Vernacular memorial at Alley Pond.


Figure 3.

World War I Memorial at Pelham Bay.


The Stars of Hope commemorates the recovery from Hurricane Sandy. Thirty brightly painted stars nailed to telephone poles were documented (Figure 4). The stars were widely apparent around Fort Tilden Park in Rockaway, Queens, an area significantly affected by the storm. These represent the efforts of a non-profit organization “that empowers children in communities devastated by natural disasters like tornadoes, wildfires, hurricanes, and floods as well as man-made disasters such as mass-shootings and industrial accidents, to paint hopeful messages, inspirational words, and colorful designs on one-foot wooden stars as part of their personal, and their community's collective, healing process” (Stars of Hope 2012).

Figure 4.

“Stars of Hope” Memorial to Recovery of Hurricane Sandy, edge of Fort Tilden Park.


Recognizing Psycho-social-spiritual Benefits of Urban Parklands

In this section, we present the results of our analysis, triangulating across observations of human activities, photographic evidence of signs of human use, and interviews with park users. We examine how engagement with parkland helps support psycho-social-spiritual well-being through connecting with self, others, and a larger reality. In presenting this schema, we recognize that many forms of engagement involve two or more of these categories. For example, a park user might visit a forest to connect with nature and a larger reality as well as to seek refuge from the stress of urban life. Despite the conceptual overlap, we find this approach is useful for understanding and describing how urban parks can serve as special sites—from explicitly religious practices to a broader set of secular spiritual practices.

Connect with Self: Refuge and Self-Expression

Parks and natural areas serve as a space where visitors can seek solitude and personal refuge critical for psychological well-being. Particularly in the context of a dense urban environment, parkland offers a place to be away from crowds and unwind. A salient response to the question, “what are you doing in the park today?” was “relaxing” (14%) (Supplementary Table 1). As well, in our counts of human activities (9,533 people), 8% were observed sitting, resting, or standing alone, without engaging in any other activity (Supplementary Table 2; see Supplementary Table 3 for how these human activities varied by park). In response to the question “why do you choose to come here?” (Supplementary Table 4), 13.8% of interviewees invoked the idea of refuge, using words such as: relax, solace, solitude, peace, safe, serene, calm, and tranquil. Multiple respondents said that they enjoyed being in nature as it helped them feel restored, relaxed, or rejuvenated.
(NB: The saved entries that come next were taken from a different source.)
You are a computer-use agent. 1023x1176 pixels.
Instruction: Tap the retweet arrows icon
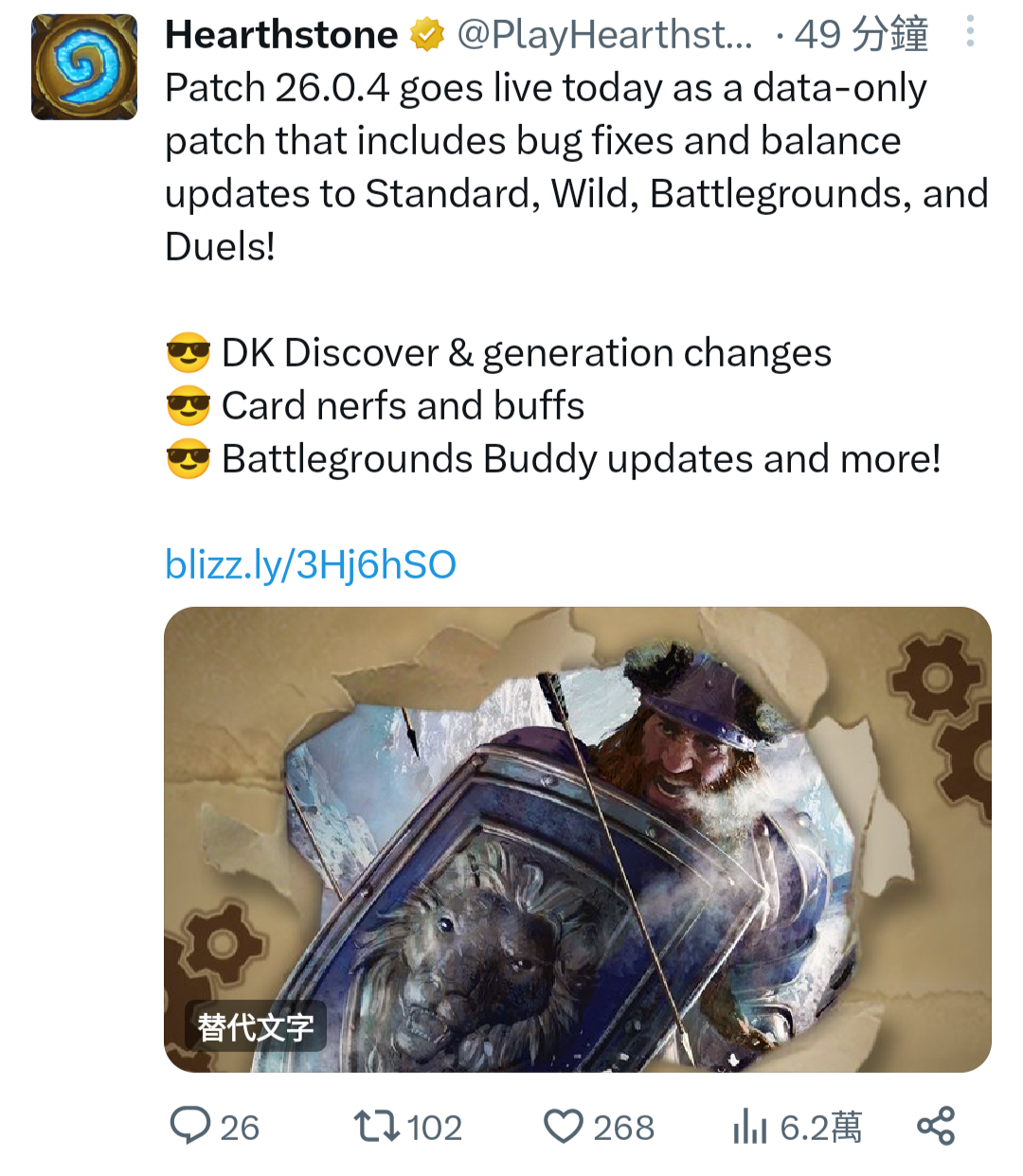pyautogui.click(x=376, y=1127)
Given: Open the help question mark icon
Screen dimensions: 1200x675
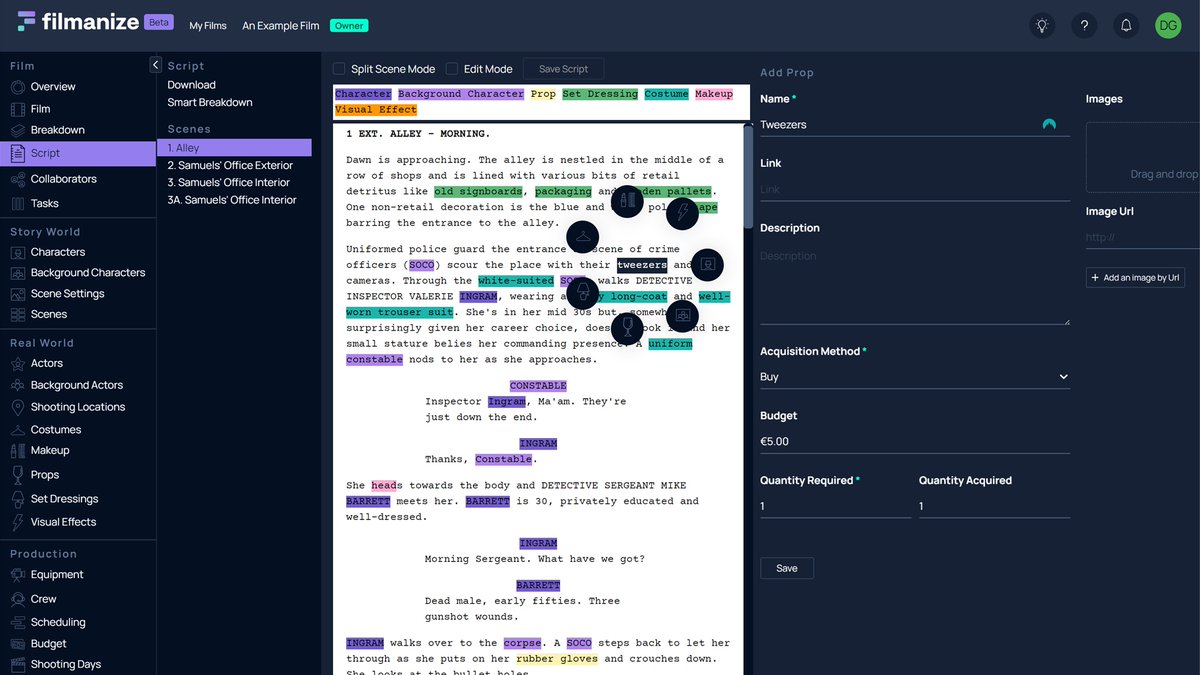Looking at the screenshot, I should tap(1084, 25).
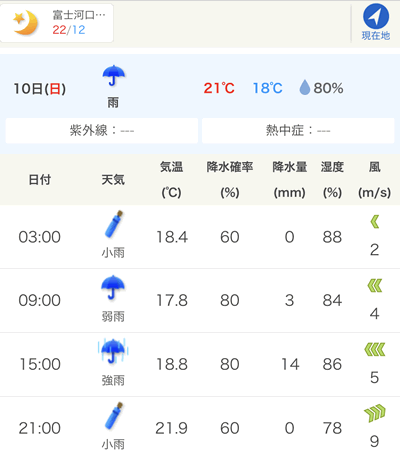Click the closed umbrella 小雨 icon at 21:00
This screenshot has width=400, height=460.
(x=113, y=416)
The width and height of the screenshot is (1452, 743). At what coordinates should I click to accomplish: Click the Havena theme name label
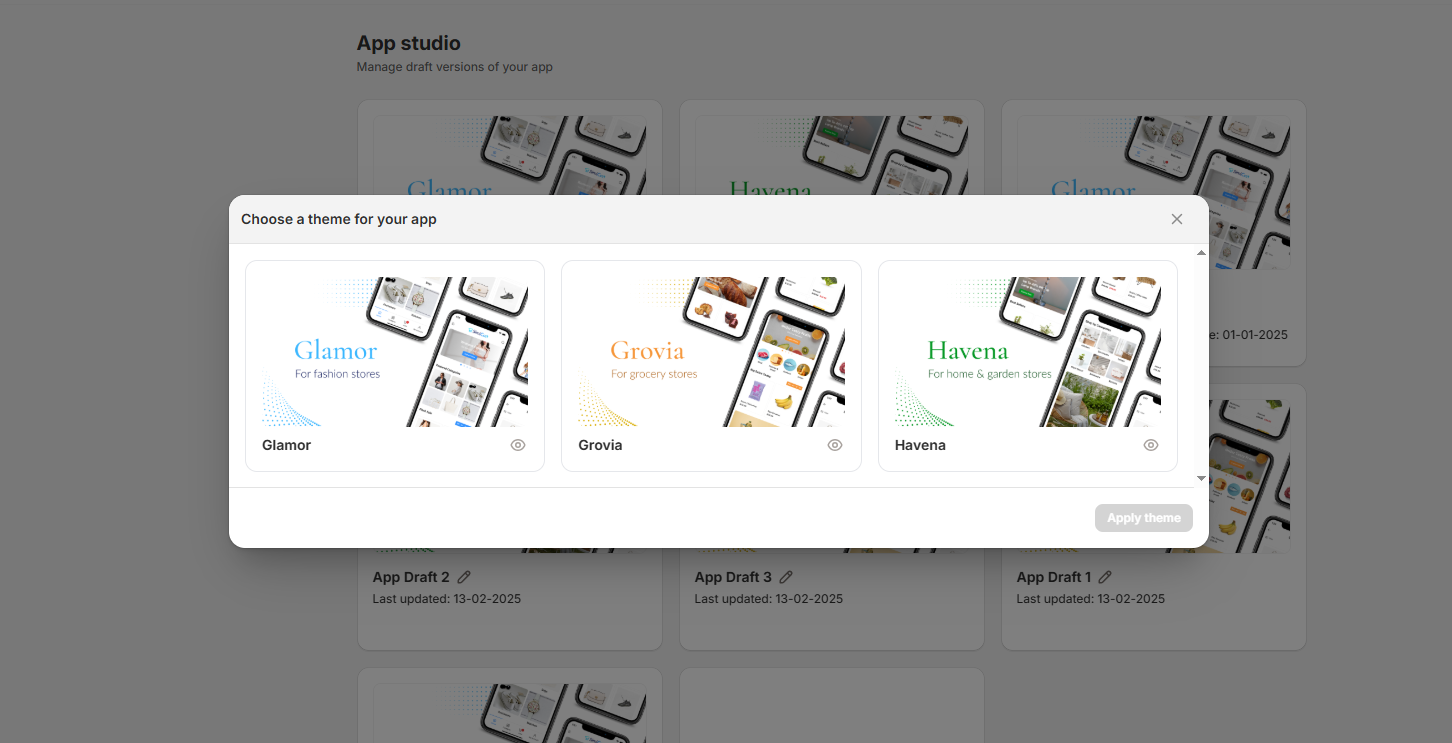pyautogui.click(x=920, y=445)
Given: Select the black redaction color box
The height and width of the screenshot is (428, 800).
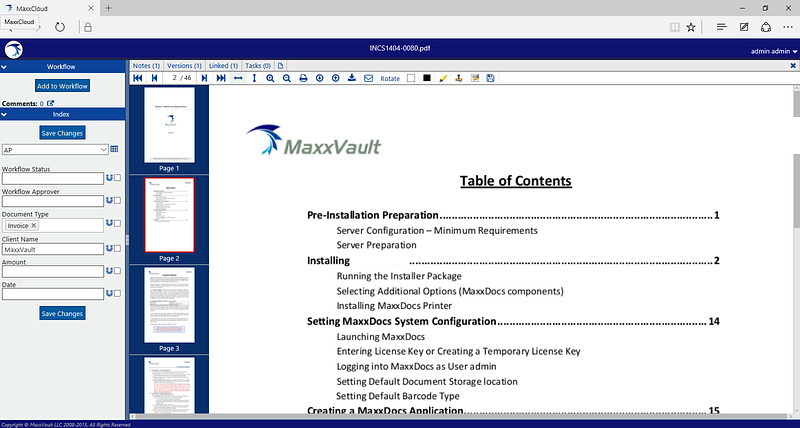Looking at the screenshot, I should tap(427, 78).
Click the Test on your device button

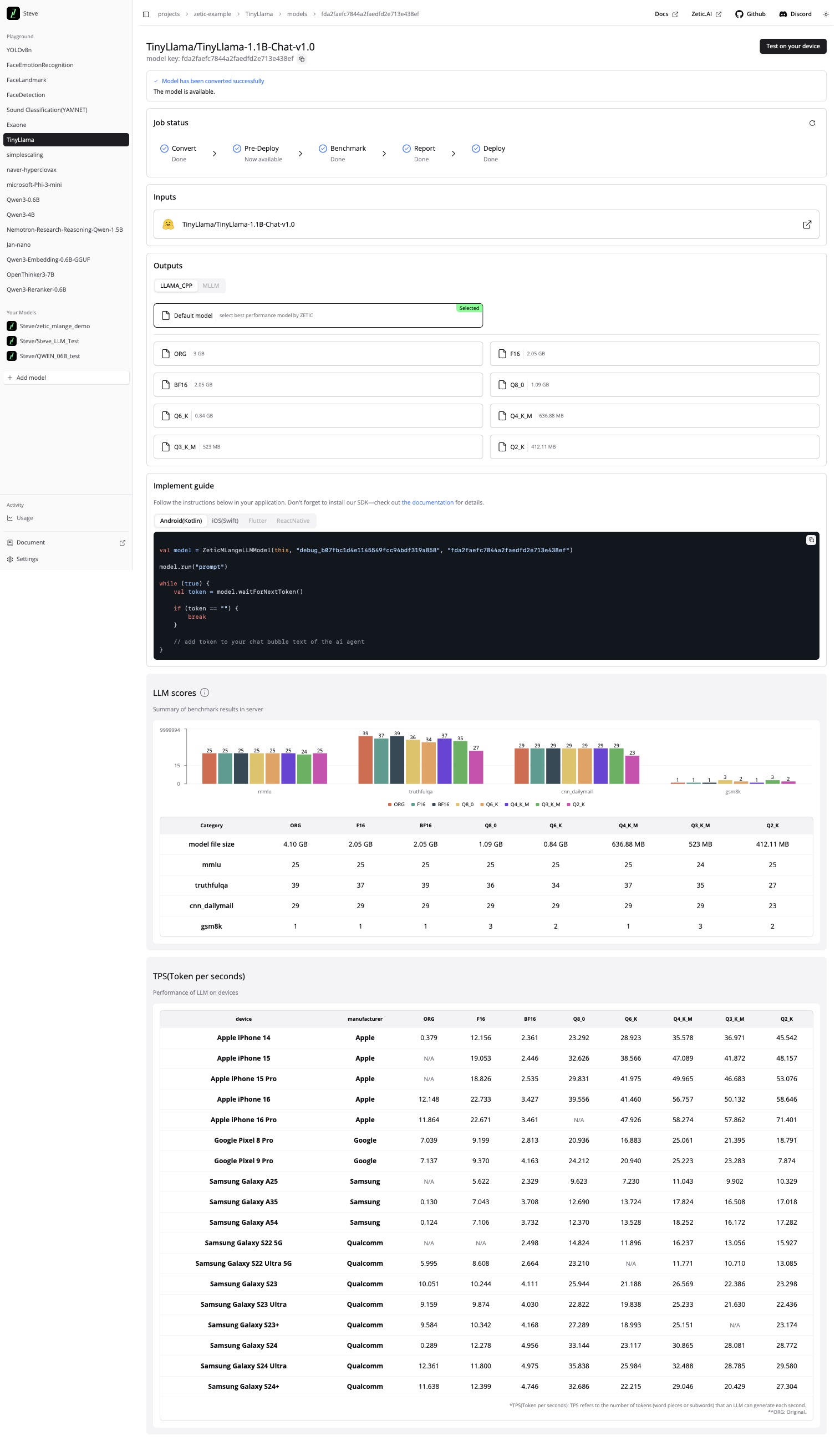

At Fresh Creek in Brooklyn, a 40-acre site comprised almost entirely of natural area wetlands, a respondent answered by saying “[There is] no other place out here to read in peace and quiet without seeing one million people.” Similarly, a respondent at Plumb Beach in Brooklyn said, “It's peaceful, it's quiet, uncrowded. Look, you can see Manhattan over there. There, eight million people and here, and look at this [gestures to empty beach]…Plumb Beach, it's huge, you've got the estuary, you've got the beach….” Park users also observed the way urban nature resembled more rural spaces. At Inwood Hill Park in Manhattan, a respondent said, “[It's] quiet, wooded, feels like you're out of the city.” Although natural areas may have been created as nature preserves, it is clear that they also provide refuge for people.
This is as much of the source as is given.